The problem for many will arise in the format. Laced with interludes that often drag on without merit and paranoid reactions to the most inane of thoughts, the pace of the story tends to slacken at times, and as a result, the tumultuous occurrences of the characters are left in some form of limbo. As a result, readers may have to carefully take notice of seemingly obscure passages to make sense of the whole, and the story is a difficult read complete with intriguing insights worthy of notice.

With its attack on conformity and modernity in general, the book is an amazing argument in the tradition of Bret Easton Ellis’ “American Psycho” and “Lunar Park," and while its premise recognizes the former, its narrative is a bristly obstacle course reminiscent of the latter work.

In all these regards, Christian has offered a fascinating view of the modern world, and for those who make it through the pitfalls of the writing style, it will be an adventure well-worth the effort.

Tuesday, June 10, 2008

Further Me2 Outrage

Even Waymon Hudson from The Bilerico Project has fallen victim to the deceiver!

One of the many perks of writing for Bilerico is that we get sent things to review. That's how the book Me2 by M. Christian landed in my lap.

The book's theme is about the slippery nature of identity. The main character is a somewhat bland, generic gay man who begins to descend into madness as he thinks someone just like him, or a version of him, is taking over his life. This "copy", or whatever, of him (I won't give it away in case you read it) begins to take over his life, living it for him- and at times better than him.

Sound complicated and weird? It is. Really weird.

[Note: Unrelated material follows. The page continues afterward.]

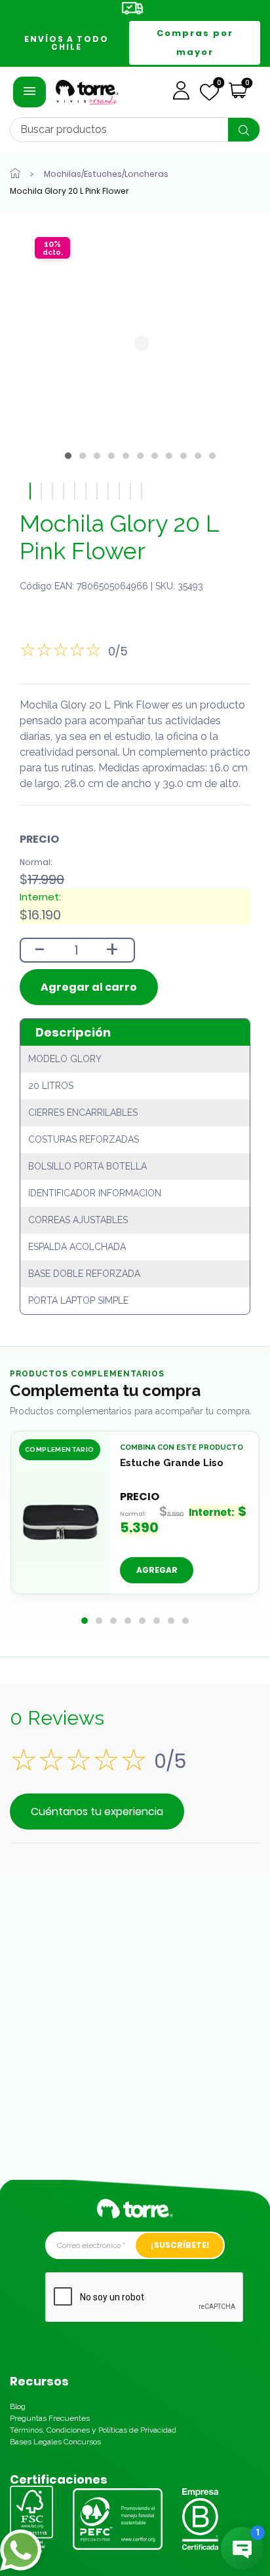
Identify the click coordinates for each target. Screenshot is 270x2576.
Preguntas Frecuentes (50, 2418)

It book bills itself as a "horror" novel, but it is more psychologically twisted than scary. The concept is interesting, but the journey the writer takes you on to get there can be a bit annoying and frustrating.

Which might be the point.

The main character's dissolving sanity and paranoia at times make it hard to really get into the book or even care about the bland leading man. The book drives you a bit crazy with the way it is written, but at times that can be the most interesting thing about the story. You begin to go crazy along with the main character.

Each chapter begins with a kind of bizarre theory as to what is happening to the main character- ranging from evil robot copies, aliens, clones, twins, etc. It all becomes a little bit heavy and distracting, again cutting off the reader from really becoming connected with the story, except to go a bit crazy along with the lead.

It was a bit of a struggle to keep reading it times, but the over-all idea is an interesting one. I will say I found myself thinking about some of the bizarre theories and twists in the book when I wasn't reading it, but still found it somewhat tiring to read.

So if you want to go a bit crazy, then by all means, this is the book for you. It may not be the summer read you are looking for to take to the beach, but is worth a read if you like twisted, bizarre books.

Monday, June 09, 2008

The Neverending Me2 Terror!


Even my friend ... my friend ... Mari Adkins has fallen under the copycat's spell!
Have you ever had one of those dreams where you wake up and you're not quite sure yourself or that you're in your own home with your own personal things? M. Christian's Me2 is a lot like that. The reader is introduced up front to a superficial main character who has a superficial outlook on everything around him -- including his job, his friends, and the other people he encounters. Obsessed by how others perceive him, he goes through his days doing the same thing repetitively, almost mechanically. But then an odd man talks to him about Doppelgangers.

It's been said that every person has a twin somewhere on this Earth. Christian sets this idea on its ear and then some in his own personal style. Of course the narrator has a Doppelganger, the signs are obvious, and he is faced with the unimaginable horror of searching out his own uniqueness.

The story is engaging, although in places confusing -- and out of order. But I believe Christian has layered and sequenced his story this way for the purpose of keeping the reader unsettled, so he can't figure things out on his own or guess ahead.